High background in IHC can result from several factors:

• Antibody concentration: The recommended dilution range for IHC-P is 1:50-200 . Excessive antibody concentration can cause non-specific binding. Solution: Perform a titration series to determine optimal dilution.

• Antigen retrieval conditions: For Phospho-ITGB3 (Tyr785) IHC, Tris-EDTA buffer at pH 9.0 has been validated for antigen retrieval . Solution: Compare different antigen retrieval methods (heat-induced vs. enzymatic) and buffers.

• Blocking efficiency: Inadequate blocking can lead to non-specific binding. Solution: Increase blocking time or concentration, or try alternative blocking reagents like BSA, normal serum, or commercial blocking solutions.
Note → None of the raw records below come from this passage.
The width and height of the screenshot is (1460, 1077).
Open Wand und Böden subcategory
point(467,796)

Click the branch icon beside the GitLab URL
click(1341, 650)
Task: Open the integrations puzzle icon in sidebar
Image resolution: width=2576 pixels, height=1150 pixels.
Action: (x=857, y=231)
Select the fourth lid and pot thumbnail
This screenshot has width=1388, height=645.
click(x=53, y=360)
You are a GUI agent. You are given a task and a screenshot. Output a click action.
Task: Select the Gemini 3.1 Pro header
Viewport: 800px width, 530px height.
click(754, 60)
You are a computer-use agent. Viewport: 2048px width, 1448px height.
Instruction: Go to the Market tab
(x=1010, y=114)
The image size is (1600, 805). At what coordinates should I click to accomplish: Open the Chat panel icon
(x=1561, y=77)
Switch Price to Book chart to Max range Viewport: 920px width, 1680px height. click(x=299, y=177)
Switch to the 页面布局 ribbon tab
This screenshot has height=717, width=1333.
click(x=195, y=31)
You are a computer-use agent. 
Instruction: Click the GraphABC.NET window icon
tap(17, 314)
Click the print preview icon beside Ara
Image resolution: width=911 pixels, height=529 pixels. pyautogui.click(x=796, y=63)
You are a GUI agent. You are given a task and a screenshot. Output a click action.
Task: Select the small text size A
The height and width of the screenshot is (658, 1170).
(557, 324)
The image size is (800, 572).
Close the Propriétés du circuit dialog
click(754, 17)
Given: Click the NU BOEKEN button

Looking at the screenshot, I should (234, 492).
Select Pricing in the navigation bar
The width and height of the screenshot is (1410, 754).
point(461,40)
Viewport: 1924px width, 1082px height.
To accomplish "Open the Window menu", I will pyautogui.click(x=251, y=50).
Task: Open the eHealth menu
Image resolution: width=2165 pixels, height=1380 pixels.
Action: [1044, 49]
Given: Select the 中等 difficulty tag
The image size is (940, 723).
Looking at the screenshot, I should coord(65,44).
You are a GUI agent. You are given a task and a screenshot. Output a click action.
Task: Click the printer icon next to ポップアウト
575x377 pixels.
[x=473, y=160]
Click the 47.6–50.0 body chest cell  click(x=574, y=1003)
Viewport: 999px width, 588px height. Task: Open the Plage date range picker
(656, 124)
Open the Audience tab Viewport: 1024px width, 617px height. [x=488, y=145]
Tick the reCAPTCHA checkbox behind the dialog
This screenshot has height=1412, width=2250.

• Fixation artifacts: Overfixation can cause high background. Solution: Optimize fixation time and conditions, or test samples fixed under different protocols.

• Endogenous peroxidase or phosphatase activity: If using enzyme-based detection systems. Solution: Include appropriate quenching steps (e.g., H₂O₂ treatment for peroxidase).

How can discrepancies between Western blot and immunofluorescence data with Phospho-ITGB3 (Tyr785) antibodies be addressed?

When faced with discrepancies between techniques:

• Epitope accessibility differences: The phospho-epitope may be differentially accessible in native (IF) versus denatured (WB) states. Solution: Test alternative fixation/permeabilization methods for IF or different sample preparation approaches for WB.

• Phosphatase activity: Phosphorylation can be lost during sample preparation. Solution: Include phosphatase inhibitors throughout all steps of sample preparation and ensure cold temperature maintenance.

• Specificity validation: Perform blocking experiments with competing phosphopeptides in both techniques to confirm signal specificity .

• Antibody clone differences: Different antibody clones may perform differently across applications. Solution: Test multiple antibody clones if available or validate the primary antibody in the specific application using appropriate controls.

• Expression level threshold: Western blot may detect bulk changes while IF provides spatial information but may have different detection thresholds. Solution: Enhance signal amplification for the less sensitive technique or use complementary approaches like proximity ligation assay.